TASK STATEMENT
Every line below that contains "button" is to be copied.

AVAILABLE DATA
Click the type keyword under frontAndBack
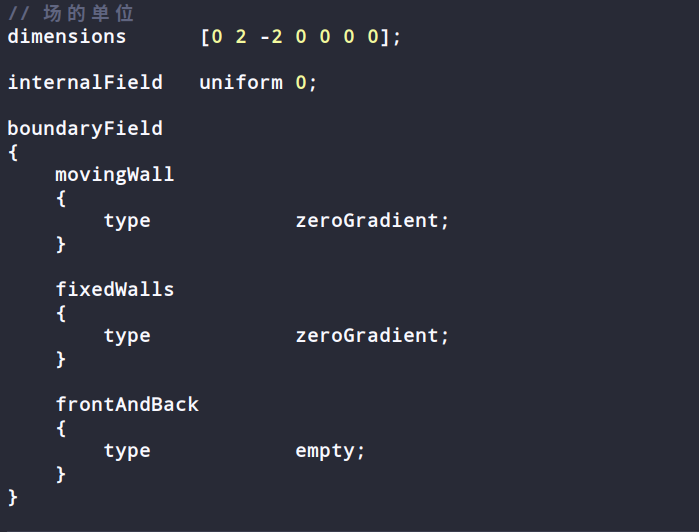Screen dimensions: 699x532 127,451
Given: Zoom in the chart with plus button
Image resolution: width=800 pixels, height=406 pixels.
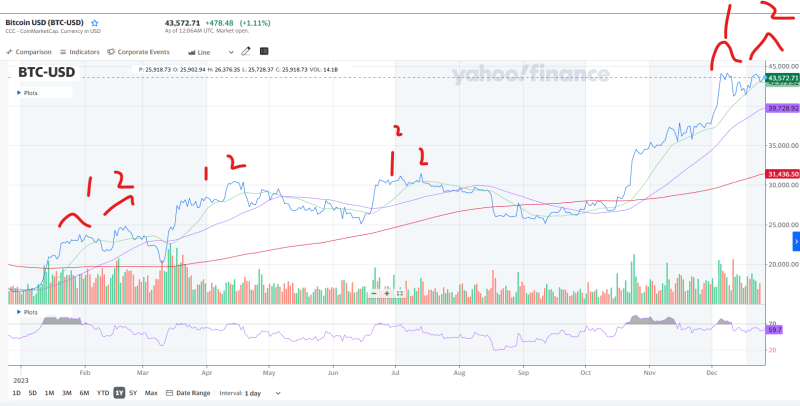Looking at the screenshot, I should coord(387,293).
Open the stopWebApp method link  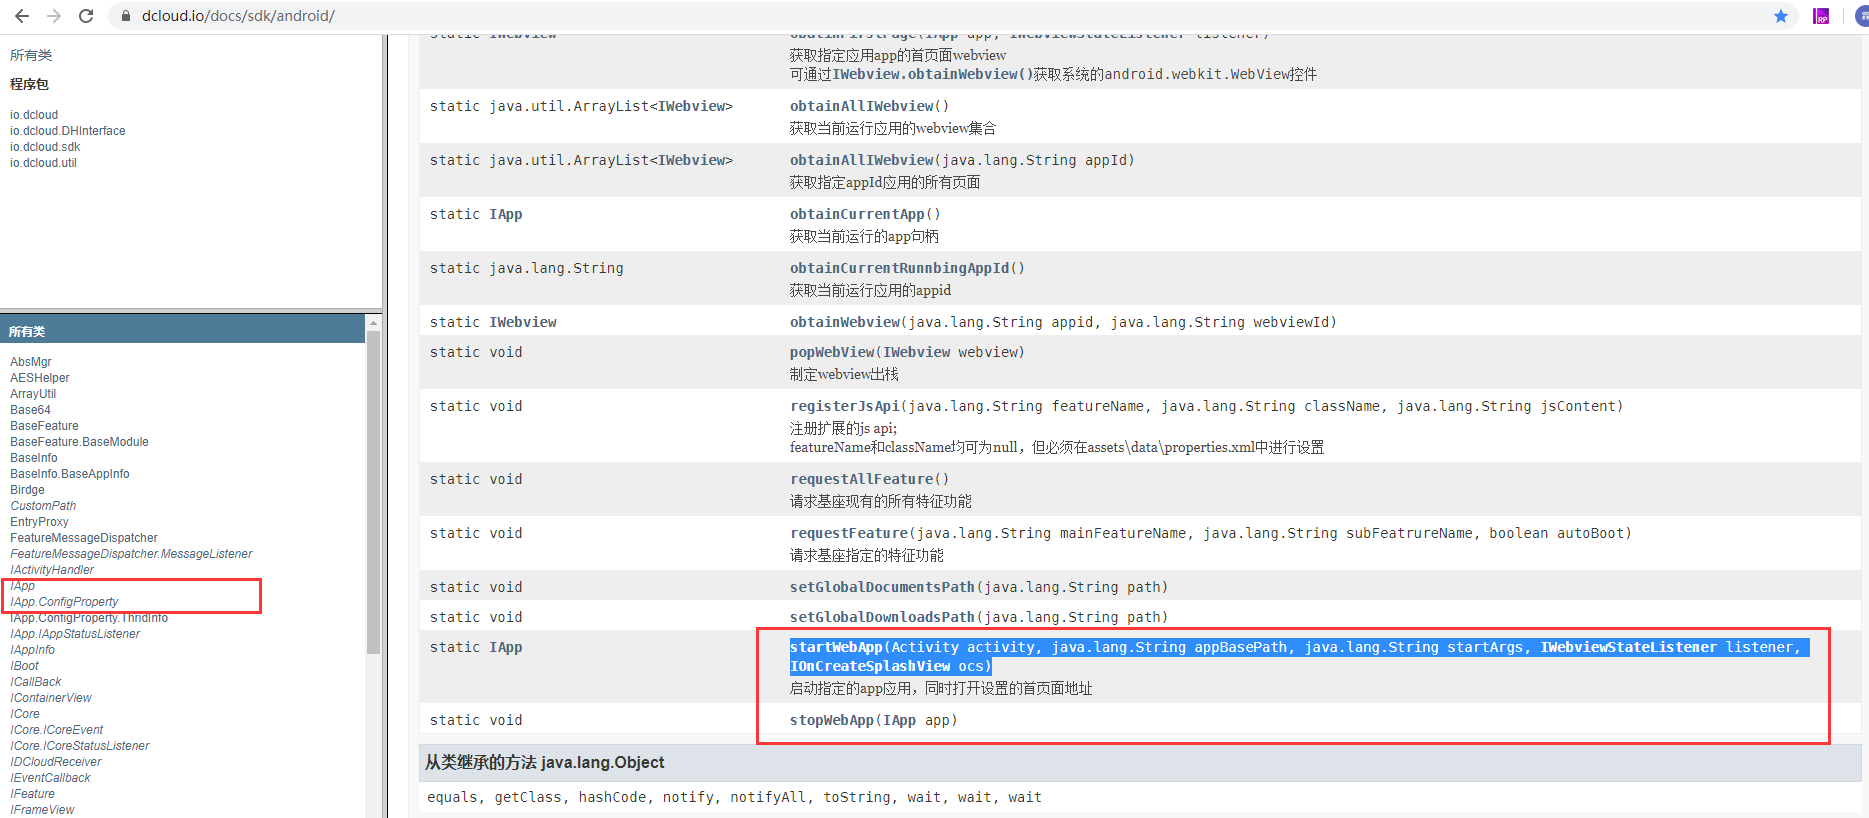click(x=831, y=720)
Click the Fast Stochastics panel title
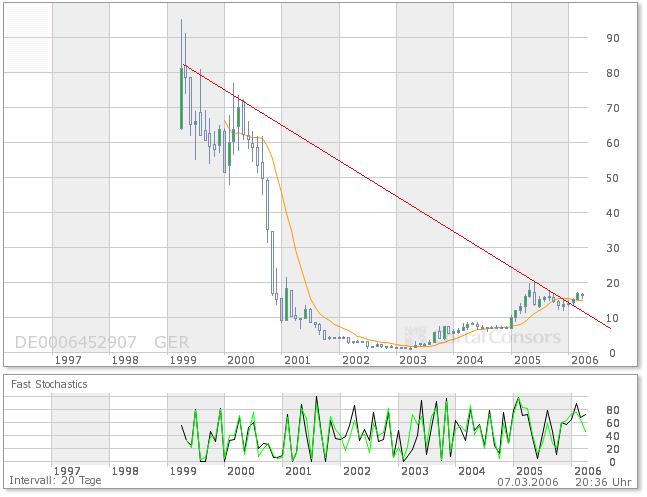 click(50, 384)
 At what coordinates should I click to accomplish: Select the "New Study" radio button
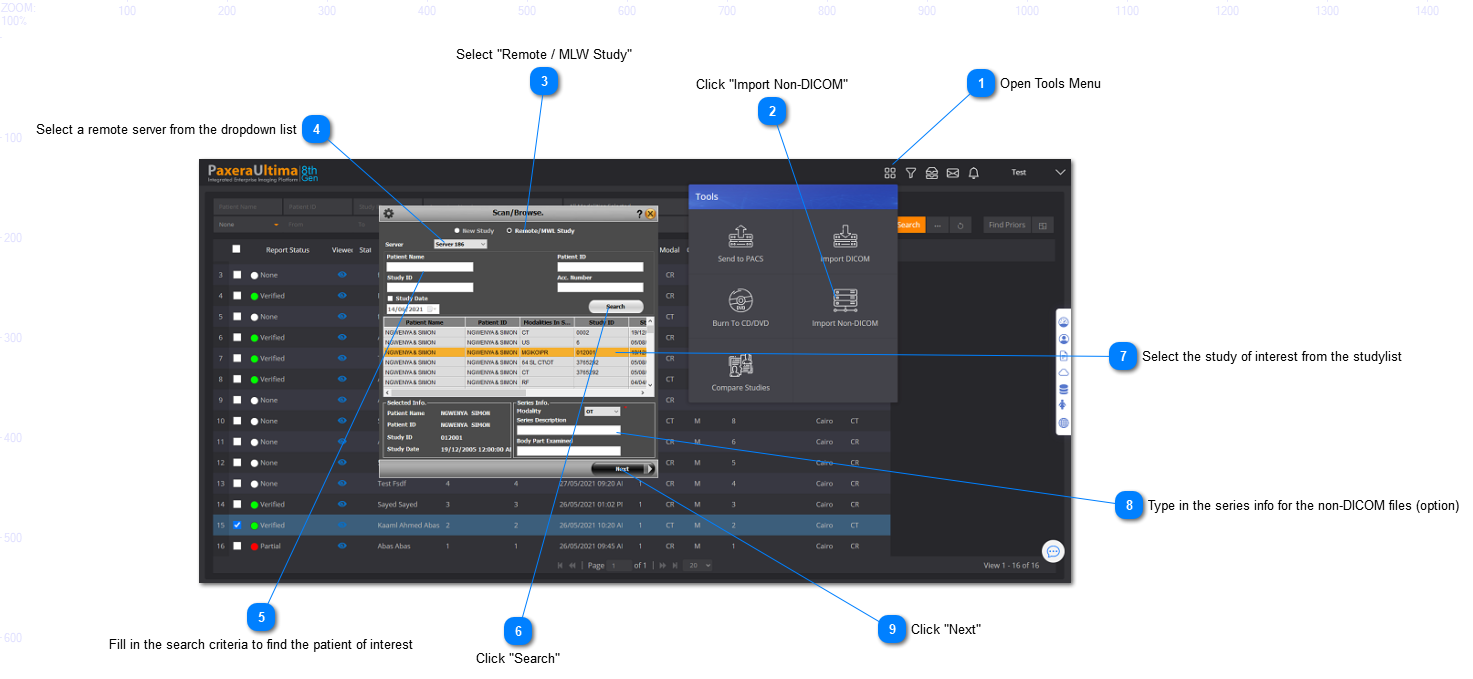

RESPONSE TO THIS TASK
Given: Zoom in the chart with plus button
 At what coordinates should I click to accomplish: Select the "New Study" radio button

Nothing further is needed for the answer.